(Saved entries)
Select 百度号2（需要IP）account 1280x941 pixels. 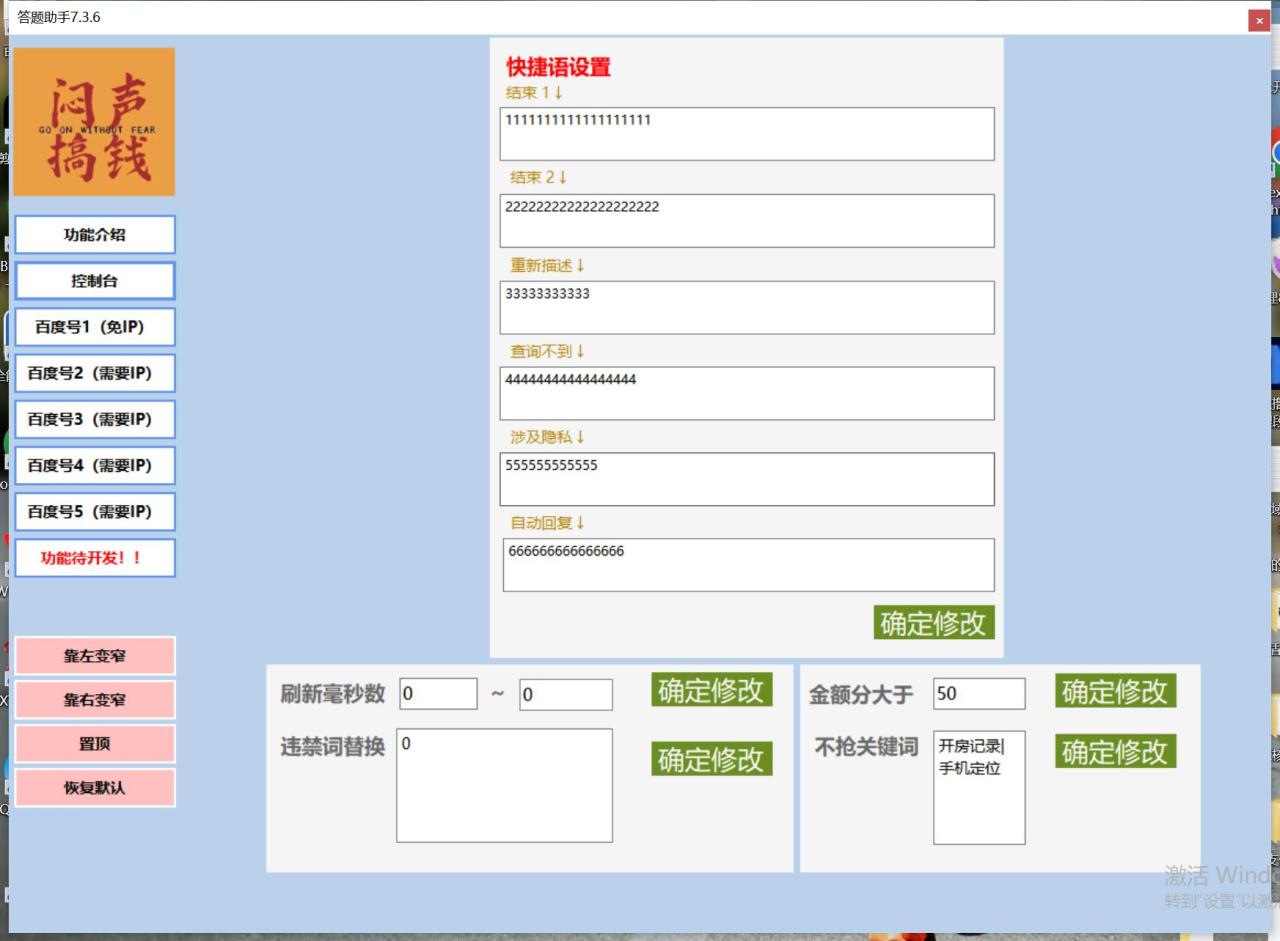point(94,373)
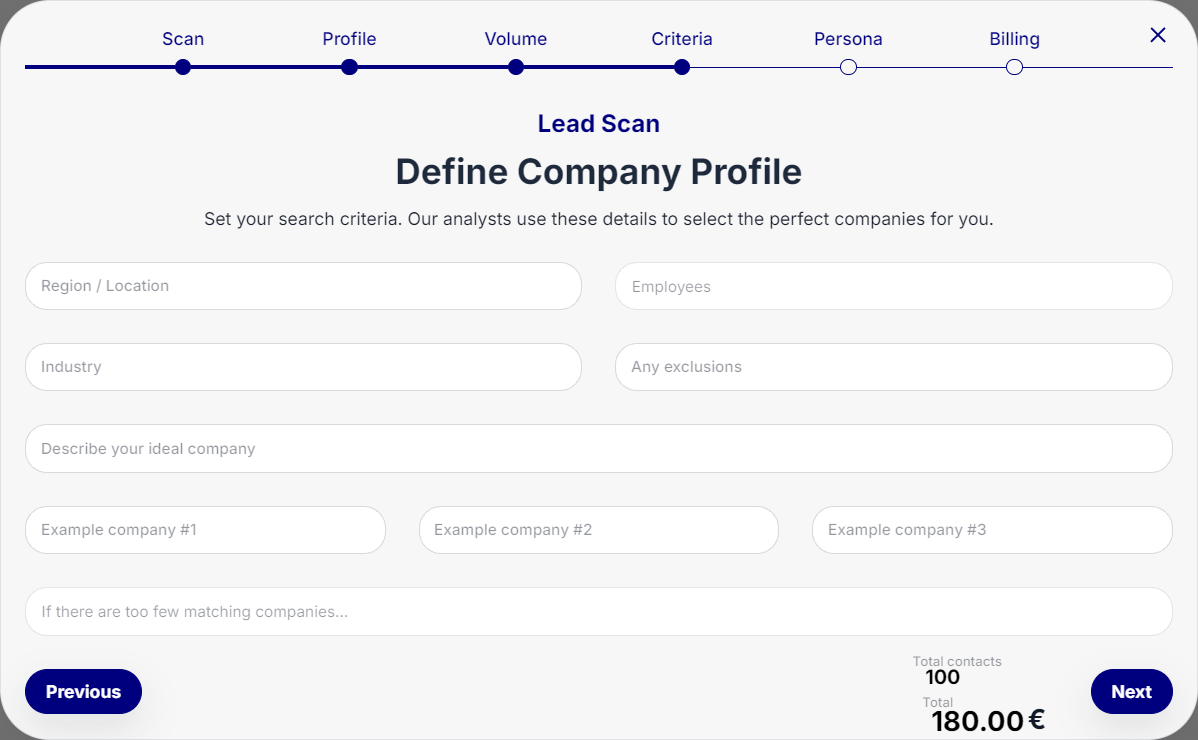
Task: Click Example company #3 text box
Action: [x=991, y=530]
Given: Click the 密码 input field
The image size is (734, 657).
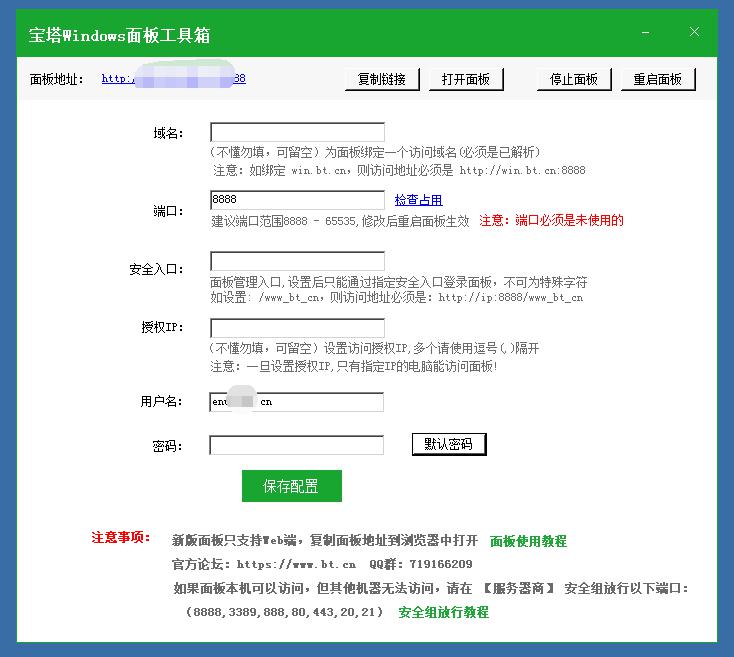Looking at the screenshot, I should [x=297, y=445].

- **WHAT YOU NEED TO DO**: Pictures stay out. Copy exactly, and only, the lines from the one containing "Given: Click the 密码 input field" through the end of the data.

- **TASK ANSWER**:
Given: Click the 密码 input field
The image size is (734, 657).
Looking at the screenshot, I should [x=297, y=445].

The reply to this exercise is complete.